▸ BLOC DE TEXTE:
L.Pellier : “Mon objectif est de revenir en Rally2” (Grèce)



En lice pour le titre Junior WRC avant le rallye de Grèce, Laurent Pellier n’a pas pu concrétiser sur cette épreuve, trahi par la mécanique de sa Ford Fiesta Rally3, comme trop souvent cette saison.

Avant de rencontrer ses problèmes, le Français était à la bagarre au dixième avec le Paraguyen Diego Dominguez, lui aussi impliqué dans la bagarre pour le titre mondial. À l’issue de cette dernière épreuve en Grèce, le multiple vainqueur de formules fait le bilan de cette manche et plus globalement de cette première saison sur les spéciales du championnat du monde.

Pour cette dernière épreuve de la saison, tu avais l’ambition de remporter le titre JWRC et ainsi vivre une saison 2024 passionnante. Pendant deux jours et demi, tu as pu y croire, mais un problème de transmission a ruiné tes espoirs le samedi matin. Quelles sont tes impressions après ce week-end malheureux ?

“Plus précisément, c’est le différentiel qui a cassé. En pleine ES d’un coup nous nous sommes retrouvés impuissants, en roues libres. Effectivement nous y avons cru, je ne m’étais mis aucune pression, mais vendredi soir j’étais interviewé comme virtuellement Champion du Monde, donc forcément tu commences à y penser. Pour ce qui est de la mécanique, quand en 5 courses tu prends dans les dents, un moteur (Croatie), un différentiel (Grèce) et une bobine (Sardaigne), je n’appelle plus vraiment ça de la malchance ou du malheur !..

Après il faut continuer et avancer. Dès le dimanche on a réagi avec Kévin en faisant les 2 meilleurs temps sur les 2 ES parcourues. Que nous ne ramenions pas le titre à la maison est une chose, j’aurais juste aimé faire le rallye totalement, engranger des kilomètres et poursuivre la bataille à la régulière y compris avec Creighton.”

À quel point ce rallye était-il difficile, particulièrement avec une Rally3 ?

“C’est un rallye difficile pour les voitures mais aussi et surtout humainement/physiquement. C’est pour ça qu’il est réputé. Nous avons fait 3.5 jours de reconnaissance au lieu de 2 habituellement. Sur 15 spéciales, tu en a 10 de différentes car pour la plupart tu n’y passes qu’une seule fois. Cela te fait automatiquement plus de boulot en amont. Il y a une logistique plus importante également, avec 3 secteurs, Athènes, Loutraki et Lamia qui sont 3 villes éloignées les unes des autres. Cela implique de refaire ta valise plusieurs fois, du temps sur la route etc. Le rallye démarre avec une journée marathon. Ce sont pleins de « bricoles » qui font que tu as la tête chargée toute la semaine !

Pour corser un peu la difficulté, les dieux Grecs ont ajouté la tempête pour les reconnaissances ! Puis ils ont renvoyé le soleil pour pimenter le casse-tête des pneus. Certaines ES étaient sèches, d’autres pas… !

▸ CONSIGNES:
**1.** D'après l'entretien avec Laurent Pellier, quelle pièce de sa voiture a cassé pendant le rallye de Grèce ?
**2.** Recopiez tel quel le passage de l'entretien avec Laurent Pellier qui s'ouvre sur les mots « En lice pour » et se termine par « championnat du monde. ».

▸ LIGNES DE DONNÉES:
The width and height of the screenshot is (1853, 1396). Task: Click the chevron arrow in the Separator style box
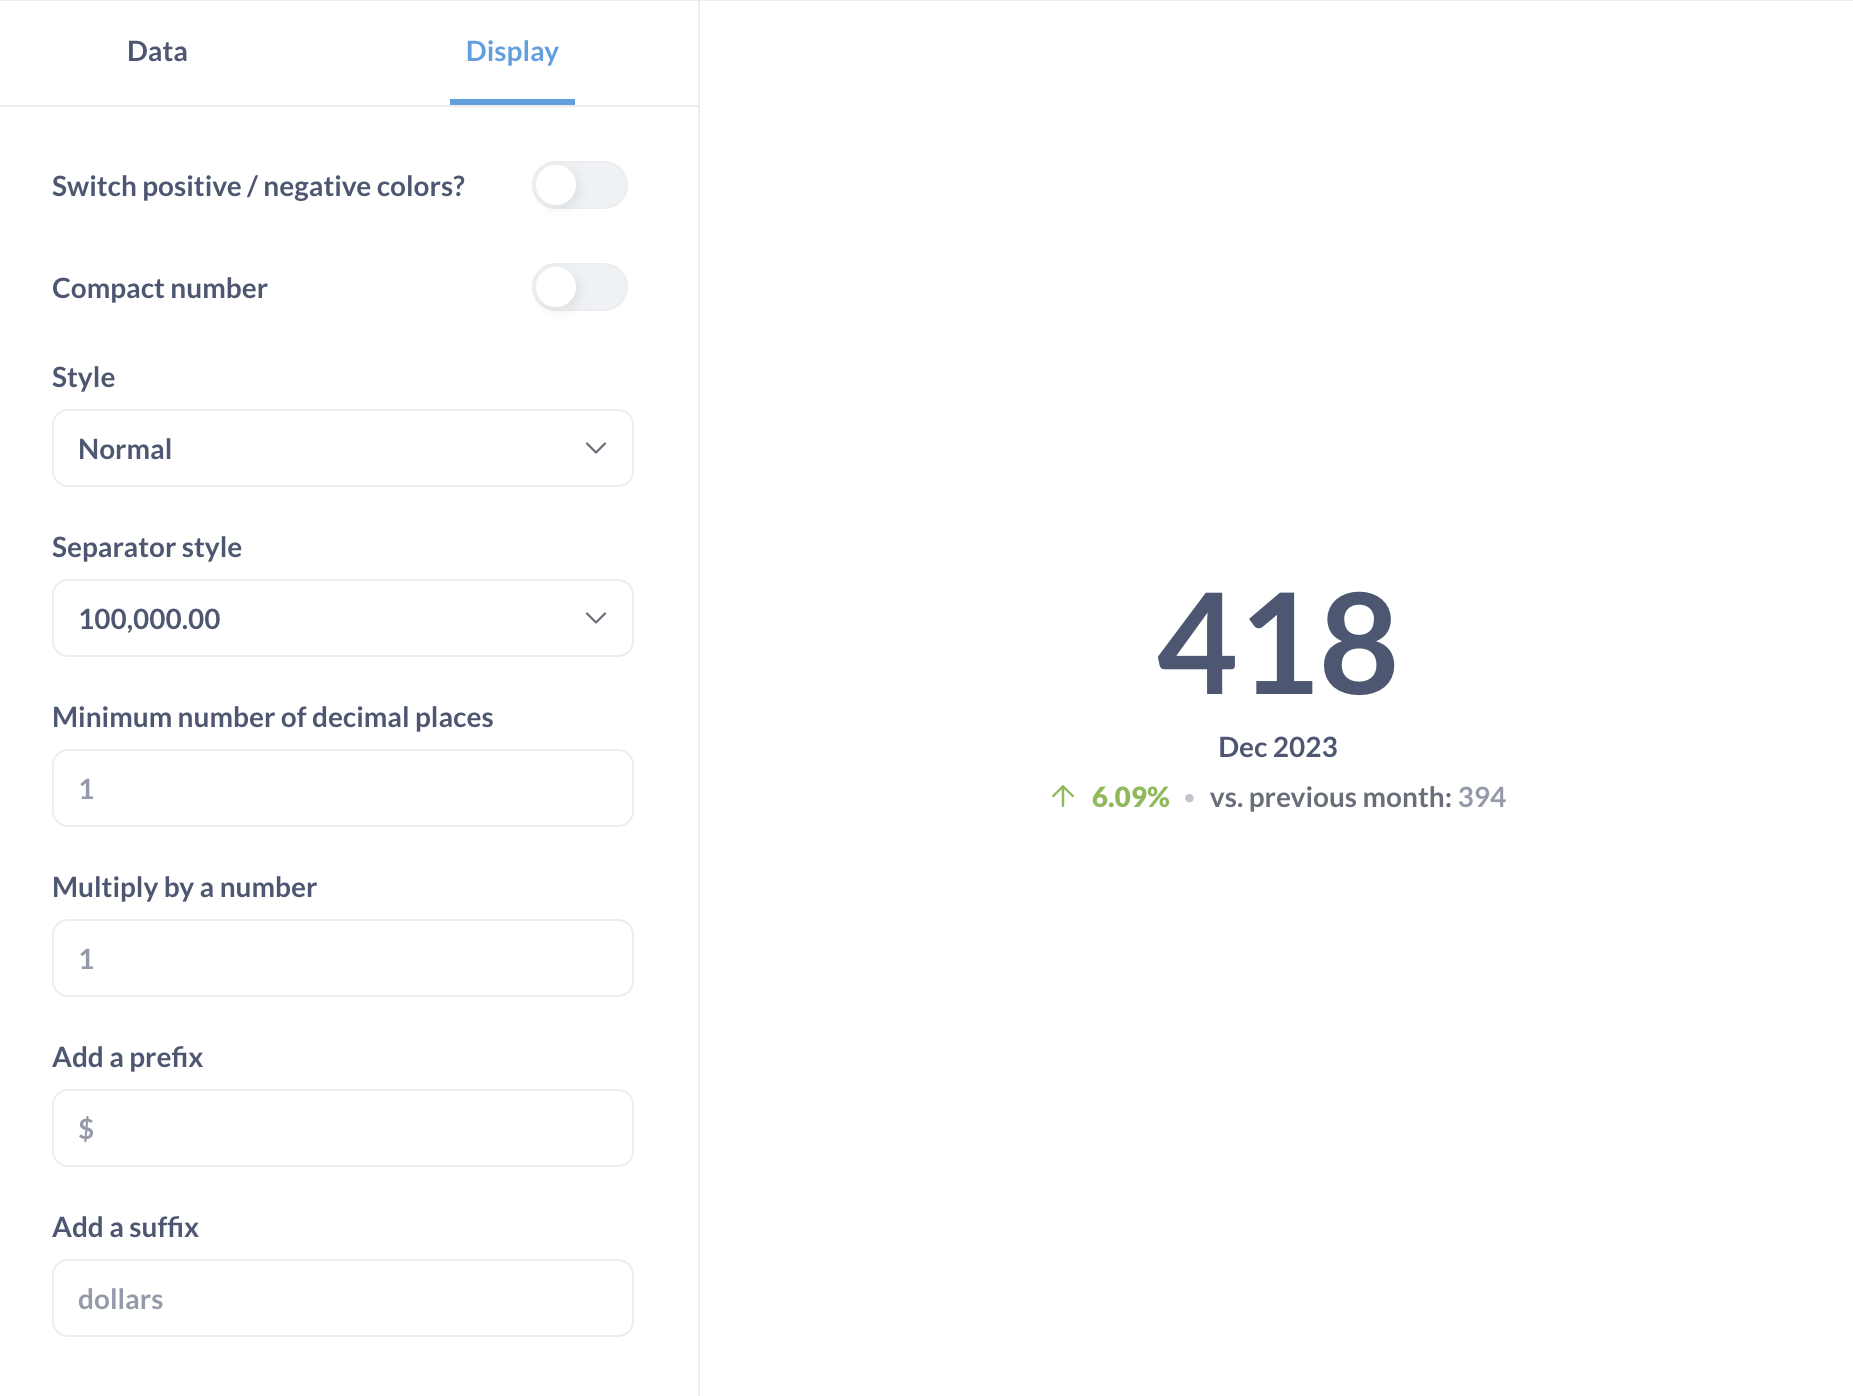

▸ RÉSULTATS DE L'EXERCICE:
**1.** Le différentiel.

**2.**
En lice pour le titre Junior WRC avant le rallye de Grèce, Laurent Pellier n’a pas pu concrétiser sur cette épreuve, trahi par la mécanique de sa Ford Fiesta Rally3, comme trop souvent cette saison.

Avant de rencontrer ses problèmes, le Français était à la bagarre au dixième avec le Paraguyen Diego Dominguez, lui aussi impliqué dans la bagarre pour le titre mondial. À l’issue de cette dernière épreuve en Grèce, le multiple vainqueur de formules fait le bilan de cette manche et plus globalement de cette première saison sur les spéciales du championnat du monde.